**WHAT THE EXERCISE ASKS**
Return all lines of the data in which the string "resolution" occurs.

**SOURCE RECORDS**
*** Block opens ***
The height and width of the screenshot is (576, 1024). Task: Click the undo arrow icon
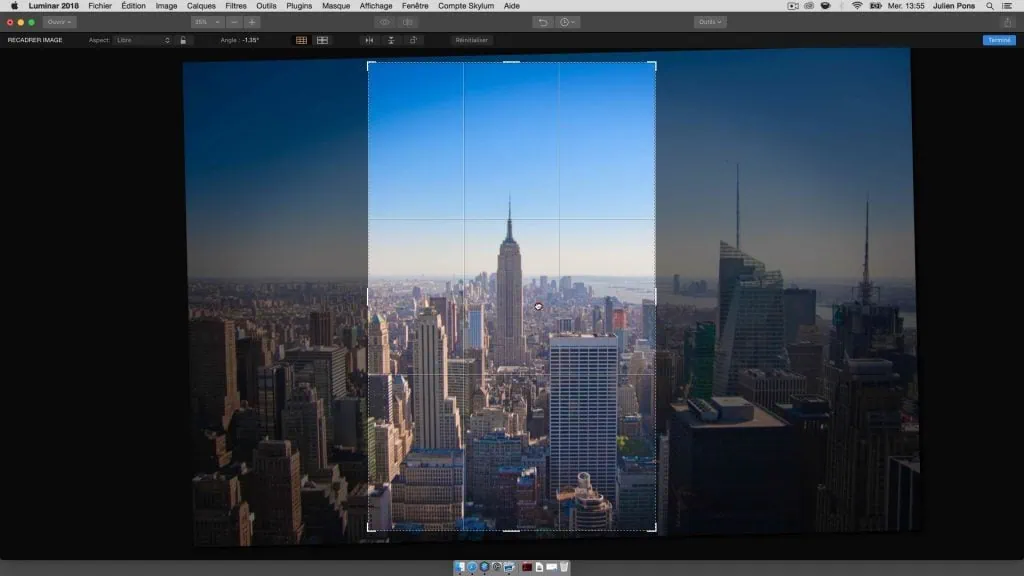pos(543,22)
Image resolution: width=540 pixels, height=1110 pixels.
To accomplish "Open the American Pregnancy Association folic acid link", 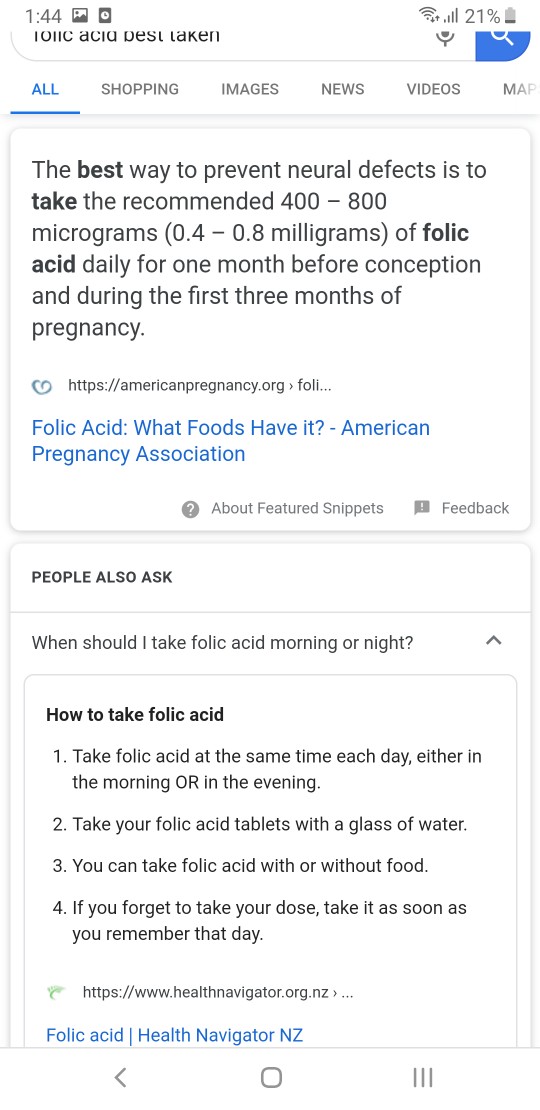I will click(231, 440).
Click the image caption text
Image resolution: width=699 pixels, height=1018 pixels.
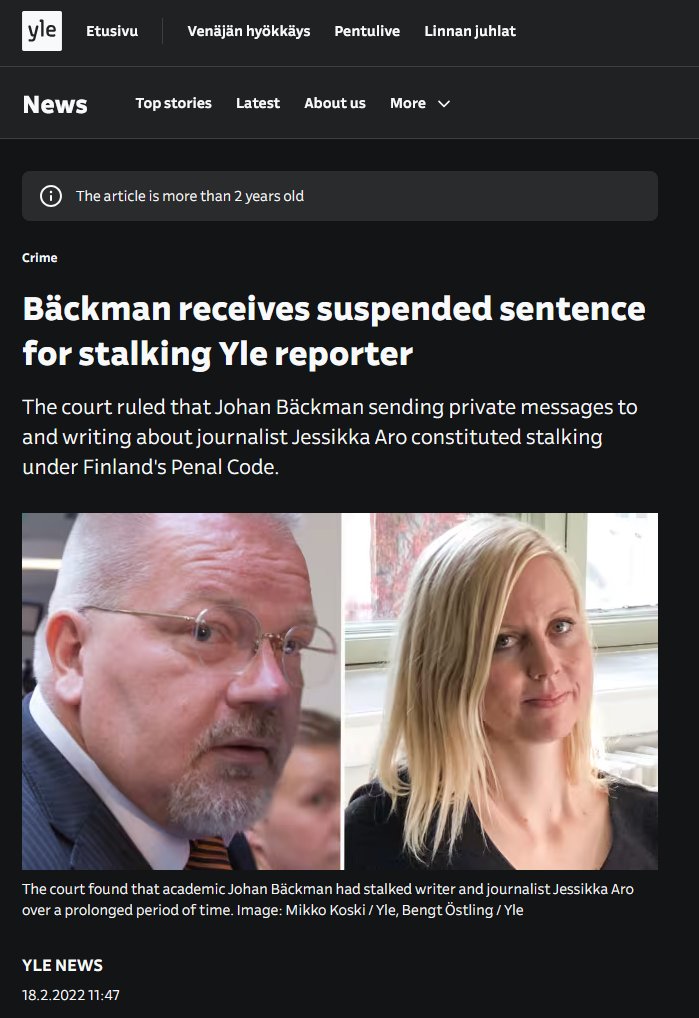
*** Block closes ***
**COMPLETED TASK**
Image resolution: width=540 pixels, height=1110 pixels.
Image resolution: width=699 pixels, height=1018 pixels.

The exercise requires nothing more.